== Instructions to follow ==
In duplicating the lines below, keep every word unchanged and drop the pictures.

○ ○ ○ ○ ○ ○ ○

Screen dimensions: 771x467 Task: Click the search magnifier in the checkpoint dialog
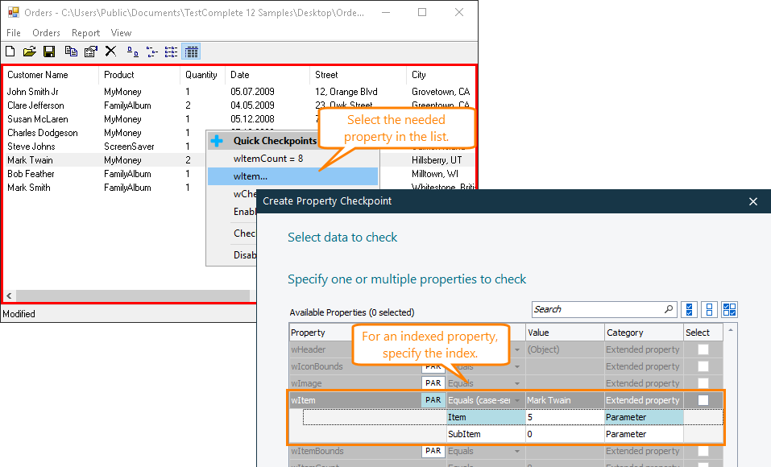[669, 308]
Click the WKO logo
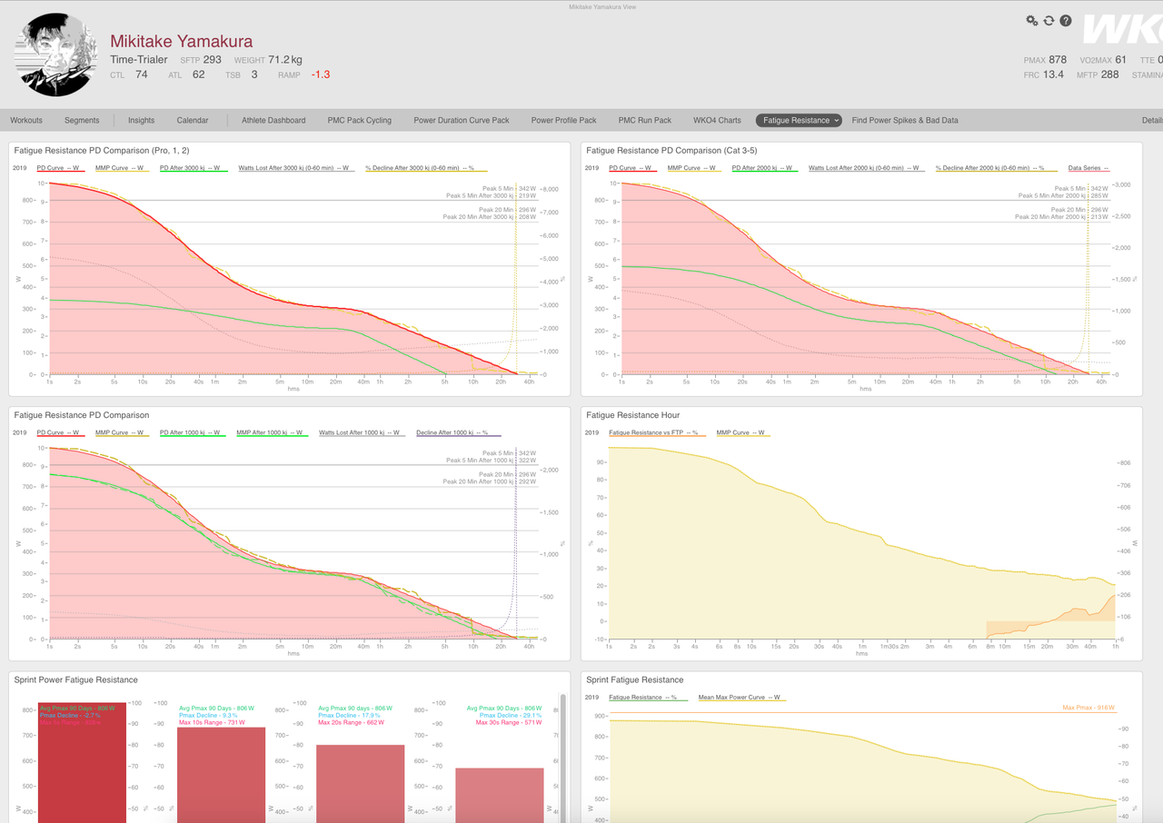Screen dimensions: 1163x823 point(1123,29)
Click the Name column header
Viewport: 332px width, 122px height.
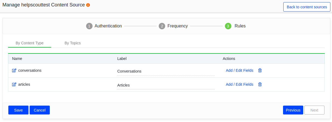click(17, 59)
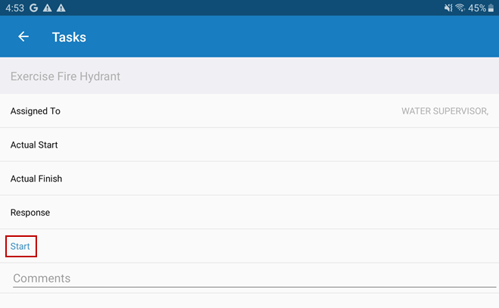
Task: Select the Exercise Fire Hydrant task header
Action: click(x=66, y=76)
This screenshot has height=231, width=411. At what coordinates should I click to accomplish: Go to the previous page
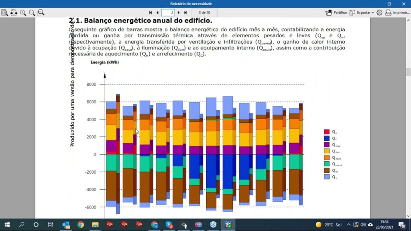pos(157,12)
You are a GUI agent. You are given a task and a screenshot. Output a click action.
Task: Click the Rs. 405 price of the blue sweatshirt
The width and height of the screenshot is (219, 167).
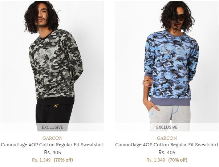pos(167,152)
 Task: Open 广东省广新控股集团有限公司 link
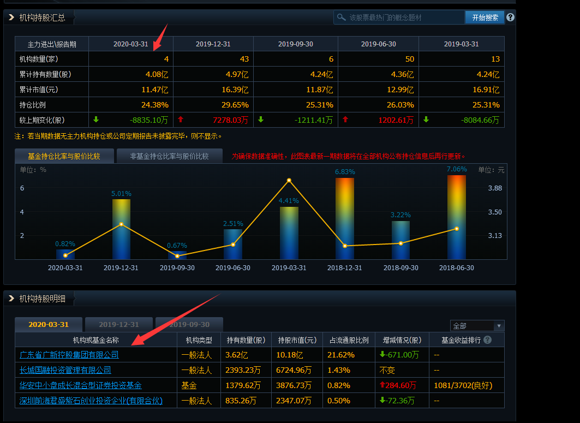coord(69,355)
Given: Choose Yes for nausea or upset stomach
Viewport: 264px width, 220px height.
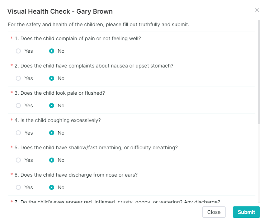Looking at the screenshot, I should click(x=18, y=78).
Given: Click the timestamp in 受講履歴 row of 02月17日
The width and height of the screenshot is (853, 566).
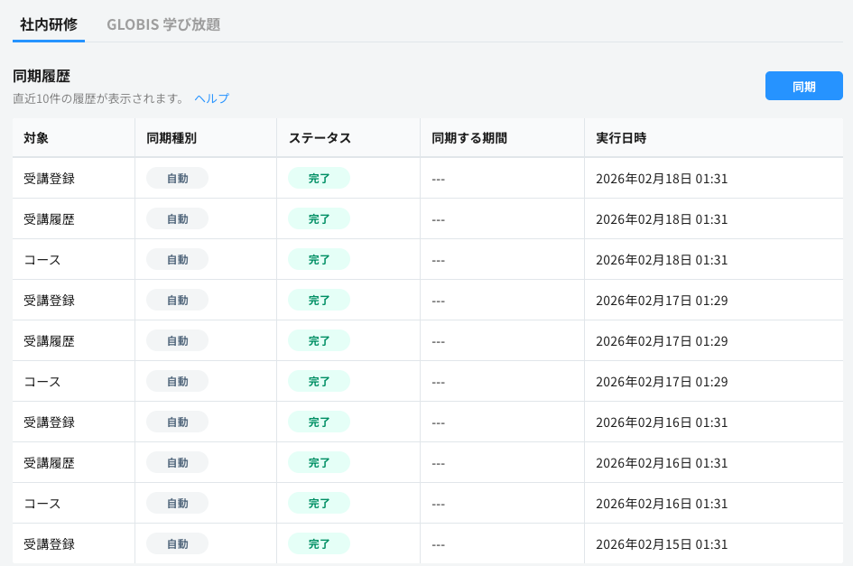Looking at the screenshot, I should click(x=662, y=341).
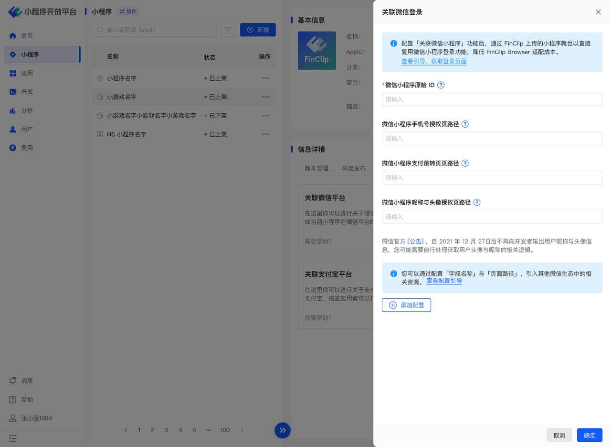The image size is (611, 447).
Task: Close the 关联微信登录 drawer
Action: (598, 12)
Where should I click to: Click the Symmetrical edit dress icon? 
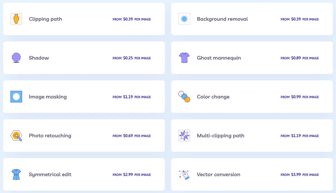coord(16,174)
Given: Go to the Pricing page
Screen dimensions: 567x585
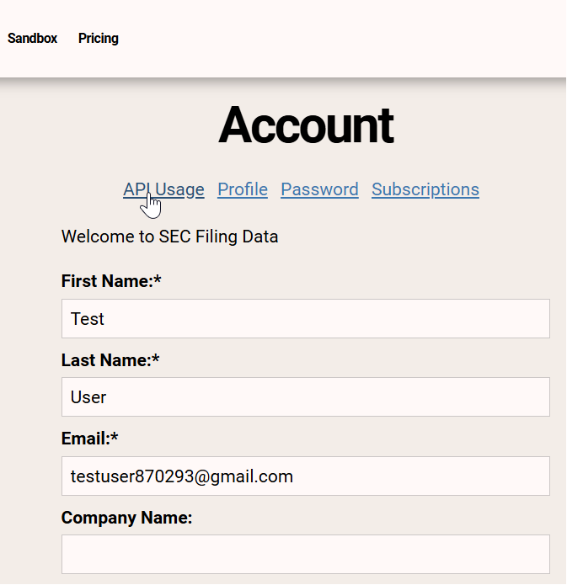Looking at the screenshot, I should tap(99, 39).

○ ○ ○ ○ ○ ○ ○

== Response box ==
Screen dimensions: 771x467 Task: Click the search magnifier in the checkpoint dialog
[669, 308]
Click the WKO logo
Screen dimensions: 1163x823 point(1123,29)
Click the Name column header
Viewport: 332px width, 122px height.
click(17, 59)
Task: Select the Exercise Fire Hydrant task header
Action: click(x=66, y=76)
This screenshot has height=231, width=411. At what coordinates should I click to accomplish: Go to the previous page
pos(157,12)
You are a GUI agent. You are given a task and a screenshot. Output a click action.
Task: Click the Rs. 405 price of the blue sweatshirt
The width and height of the screenshot is (219, 167).
pos(167,152)
 Task: Open 广东省广新控股集团有限公司 link
coord(69,355)
Given: Choose Yes for nausea or upset stomach
Viewport: 264px width, 220px height.
Looking at the screenshot, I should click(x=18, y=78).
Given: Click the timestamp in 受講履歴 row of 02月17日
The width and height of the screenshot is (853, 566).
Looking at the screenshot, I should click(x=662, y=341).
The image size is (611, 447).
Task: Close the 关联微信登录 drawer
Action: (598, 12)
Where should I click to: Click the Symmetrical edit dress icon? 
coord(16,174)
Given: Go to the Pricing page
Screen dimensions: 567x585
Looking at the screenshot, I should tap(99, 39).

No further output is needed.